当面は、損益ではなく「この3つを守れたか」で自分を評価します。 30回連続で守れるまで、サイズは上げません。なおこの「30回」に統計的な根拠はなく、自分の行動を矯正するために区切りとして決めた数字です。
これは、以前に1日で22万円を失ったときと同じ結論です。あのときも問題は「ルールを知らないこと」ではなく、判断をその場の自分に委ねたことでした。
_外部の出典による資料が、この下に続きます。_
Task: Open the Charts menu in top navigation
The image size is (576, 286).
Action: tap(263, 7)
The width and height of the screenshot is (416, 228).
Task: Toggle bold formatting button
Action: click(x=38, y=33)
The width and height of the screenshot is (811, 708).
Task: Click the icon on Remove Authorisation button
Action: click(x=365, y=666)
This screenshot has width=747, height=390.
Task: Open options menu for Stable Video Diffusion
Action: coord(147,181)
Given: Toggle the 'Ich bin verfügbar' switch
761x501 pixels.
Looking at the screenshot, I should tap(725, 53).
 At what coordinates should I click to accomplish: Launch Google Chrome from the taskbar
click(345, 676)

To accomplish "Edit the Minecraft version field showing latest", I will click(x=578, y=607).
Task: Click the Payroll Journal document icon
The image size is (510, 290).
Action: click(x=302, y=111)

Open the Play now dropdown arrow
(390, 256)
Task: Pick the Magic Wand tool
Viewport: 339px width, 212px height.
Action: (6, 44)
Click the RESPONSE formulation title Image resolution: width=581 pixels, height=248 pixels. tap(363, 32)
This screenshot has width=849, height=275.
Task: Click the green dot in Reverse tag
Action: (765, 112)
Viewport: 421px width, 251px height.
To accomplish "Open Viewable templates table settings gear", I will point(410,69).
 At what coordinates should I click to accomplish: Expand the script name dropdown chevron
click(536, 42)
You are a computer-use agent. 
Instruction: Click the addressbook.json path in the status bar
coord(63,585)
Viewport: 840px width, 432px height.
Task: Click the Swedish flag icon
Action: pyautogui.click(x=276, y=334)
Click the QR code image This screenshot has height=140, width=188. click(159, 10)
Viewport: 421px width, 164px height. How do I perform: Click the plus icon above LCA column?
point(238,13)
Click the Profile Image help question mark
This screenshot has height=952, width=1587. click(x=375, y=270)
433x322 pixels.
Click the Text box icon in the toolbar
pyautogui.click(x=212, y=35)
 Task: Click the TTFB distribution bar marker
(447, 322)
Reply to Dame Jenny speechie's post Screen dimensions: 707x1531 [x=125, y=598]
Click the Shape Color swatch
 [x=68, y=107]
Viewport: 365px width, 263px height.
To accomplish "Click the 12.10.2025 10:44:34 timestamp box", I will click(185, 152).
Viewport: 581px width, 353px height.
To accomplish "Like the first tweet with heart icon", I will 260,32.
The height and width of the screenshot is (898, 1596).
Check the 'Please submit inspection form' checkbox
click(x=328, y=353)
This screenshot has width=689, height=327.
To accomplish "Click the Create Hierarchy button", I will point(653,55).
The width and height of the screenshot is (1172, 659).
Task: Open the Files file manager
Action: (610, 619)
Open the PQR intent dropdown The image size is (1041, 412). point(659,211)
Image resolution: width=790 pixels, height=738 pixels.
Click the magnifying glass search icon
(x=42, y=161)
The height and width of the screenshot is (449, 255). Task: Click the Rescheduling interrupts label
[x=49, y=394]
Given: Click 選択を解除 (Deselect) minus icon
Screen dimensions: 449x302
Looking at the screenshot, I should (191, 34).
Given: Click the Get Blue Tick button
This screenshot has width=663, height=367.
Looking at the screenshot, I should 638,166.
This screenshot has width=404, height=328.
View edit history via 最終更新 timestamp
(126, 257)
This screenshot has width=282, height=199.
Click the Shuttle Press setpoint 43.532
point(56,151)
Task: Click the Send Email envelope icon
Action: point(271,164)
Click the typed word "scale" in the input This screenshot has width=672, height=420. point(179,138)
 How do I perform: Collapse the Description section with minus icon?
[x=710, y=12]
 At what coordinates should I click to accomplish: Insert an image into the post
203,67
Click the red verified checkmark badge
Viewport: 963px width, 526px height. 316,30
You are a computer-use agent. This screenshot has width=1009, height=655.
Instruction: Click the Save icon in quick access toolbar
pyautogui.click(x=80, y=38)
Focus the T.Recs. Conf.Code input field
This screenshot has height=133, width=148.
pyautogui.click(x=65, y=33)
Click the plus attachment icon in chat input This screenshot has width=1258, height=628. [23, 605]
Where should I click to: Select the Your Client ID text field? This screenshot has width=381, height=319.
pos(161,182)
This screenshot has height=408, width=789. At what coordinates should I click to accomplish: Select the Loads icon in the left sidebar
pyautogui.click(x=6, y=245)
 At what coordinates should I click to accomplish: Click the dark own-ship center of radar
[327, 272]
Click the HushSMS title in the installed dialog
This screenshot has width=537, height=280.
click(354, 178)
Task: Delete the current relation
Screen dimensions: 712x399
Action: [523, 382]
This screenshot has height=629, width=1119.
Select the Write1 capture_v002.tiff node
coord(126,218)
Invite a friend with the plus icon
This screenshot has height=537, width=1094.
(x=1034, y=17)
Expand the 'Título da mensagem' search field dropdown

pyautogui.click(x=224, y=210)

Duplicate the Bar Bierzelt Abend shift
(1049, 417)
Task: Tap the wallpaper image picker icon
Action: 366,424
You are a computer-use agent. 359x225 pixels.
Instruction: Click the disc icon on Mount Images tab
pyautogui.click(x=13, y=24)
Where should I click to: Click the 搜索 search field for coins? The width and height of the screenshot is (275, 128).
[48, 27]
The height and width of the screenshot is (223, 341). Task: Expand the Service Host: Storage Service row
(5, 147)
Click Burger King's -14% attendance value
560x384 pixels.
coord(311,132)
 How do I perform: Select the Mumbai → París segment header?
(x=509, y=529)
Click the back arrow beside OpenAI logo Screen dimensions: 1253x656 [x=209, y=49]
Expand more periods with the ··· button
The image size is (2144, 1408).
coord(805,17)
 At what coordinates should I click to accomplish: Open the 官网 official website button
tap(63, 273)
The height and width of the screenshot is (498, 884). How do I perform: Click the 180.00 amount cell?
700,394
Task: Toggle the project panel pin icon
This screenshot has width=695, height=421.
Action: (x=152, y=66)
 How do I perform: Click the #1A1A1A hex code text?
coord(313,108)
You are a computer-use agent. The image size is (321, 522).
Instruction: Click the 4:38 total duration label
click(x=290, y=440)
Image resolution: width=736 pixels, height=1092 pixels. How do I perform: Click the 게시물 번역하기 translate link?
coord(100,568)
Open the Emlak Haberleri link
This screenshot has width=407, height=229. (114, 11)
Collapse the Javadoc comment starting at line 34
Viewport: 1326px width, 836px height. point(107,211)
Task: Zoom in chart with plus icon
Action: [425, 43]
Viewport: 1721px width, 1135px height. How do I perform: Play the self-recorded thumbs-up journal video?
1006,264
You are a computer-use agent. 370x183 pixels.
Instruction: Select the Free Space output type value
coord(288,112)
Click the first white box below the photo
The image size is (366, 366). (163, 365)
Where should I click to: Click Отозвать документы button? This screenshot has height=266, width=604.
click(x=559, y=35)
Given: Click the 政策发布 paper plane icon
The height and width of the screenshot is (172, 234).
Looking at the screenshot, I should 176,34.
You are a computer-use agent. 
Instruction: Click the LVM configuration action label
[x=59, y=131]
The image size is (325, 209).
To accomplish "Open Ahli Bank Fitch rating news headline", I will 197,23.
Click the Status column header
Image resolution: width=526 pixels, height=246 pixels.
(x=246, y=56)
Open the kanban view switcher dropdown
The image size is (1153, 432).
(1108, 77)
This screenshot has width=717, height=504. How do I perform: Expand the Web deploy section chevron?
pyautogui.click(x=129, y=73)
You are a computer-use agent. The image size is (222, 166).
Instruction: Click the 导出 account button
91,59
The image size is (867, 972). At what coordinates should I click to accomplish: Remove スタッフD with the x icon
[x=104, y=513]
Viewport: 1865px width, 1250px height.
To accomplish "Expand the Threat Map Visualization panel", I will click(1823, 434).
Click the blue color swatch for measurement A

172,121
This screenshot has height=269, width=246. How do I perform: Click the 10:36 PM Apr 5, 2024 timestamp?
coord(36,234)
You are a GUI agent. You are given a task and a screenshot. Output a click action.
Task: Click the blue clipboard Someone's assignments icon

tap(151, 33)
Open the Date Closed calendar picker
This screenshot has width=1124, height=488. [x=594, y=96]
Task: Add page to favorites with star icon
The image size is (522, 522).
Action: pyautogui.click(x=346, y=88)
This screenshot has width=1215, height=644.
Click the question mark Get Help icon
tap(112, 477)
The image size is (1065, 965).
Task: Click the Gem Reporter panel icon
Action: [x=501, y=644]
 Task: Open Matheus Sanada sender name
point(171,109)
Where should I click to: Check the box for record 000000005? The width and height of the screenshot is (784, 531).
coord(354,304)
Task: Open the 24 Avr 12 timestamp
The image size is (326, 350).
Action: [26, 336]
→ 関連記事:信用取引の損切りルール|「-8%で機械的に切る」を守れずに22万円溶かした話
よくある質問
Q. 決算発表の直後に売買するのは、やめた方がいいですか?
少なくとも僕には向いていませんでした。発表直後は5分で450円以上動くことがあり、成行で入れば想定より不利な価格で約定しやすくなります。
ただ、今回は指値でも負けました。「時間」と「注文方法」は別の話で、注文方法を工夫しても、入るタイミング自体が悪ければ助けになりません。値動きが落ち着けば滑る幅は相対的に小さくなりますが、約定価格を制限したいなら指値などの選択も必要ですし、逆に落ち着いた相場でも成行なら価格は保証されません。
Q. 損切りは何%が正解ですか?
その数字だけを単独で決めても意味がありません。この記事の要点はそこです。損切り幅は、建玉の金額と一緒に決めて初めて「1回の損失がいくらになるか」が確定します。僕の場合は「1回の損失を5.2万円まで」を先に決めて、そこから逆算しています。
Q. 結果的に上がったなら、持っていれば良かったのでは?
結果だけ見ればそうです。ただ、それは逆に振れた場合の損失を見ていない判断でもあります。467万円の建玉で-10%なら、損失は50万円近くになります。同じ入り方を100回繰り返したときにどうなるかで考えるべきで、1回の結果で判断すると、次に大きく間違えます。
Q. なぜ10分後に買い直してしまったのですか?
自分が切った直後に上がっていくのを見て、取り返そうとしたからです。理屈はありません。だからこそ、事前のルールで機械的に止めるしかないと考えています。
※この記事の内容は個人の売買記録および見解であり、投資助言や特定銘柄の推奨ではありません。記載の売買はすべて過去のものであり、将来の値動きを示唆するものではありません。株価データは筆者が2026年8月に取得したものです。損切り幅やポジションサイズの数値は筆者個人の資金量に基づく設定であり、推奨値ではありません。信用取引は元本を超える損失が生じる可能性があります。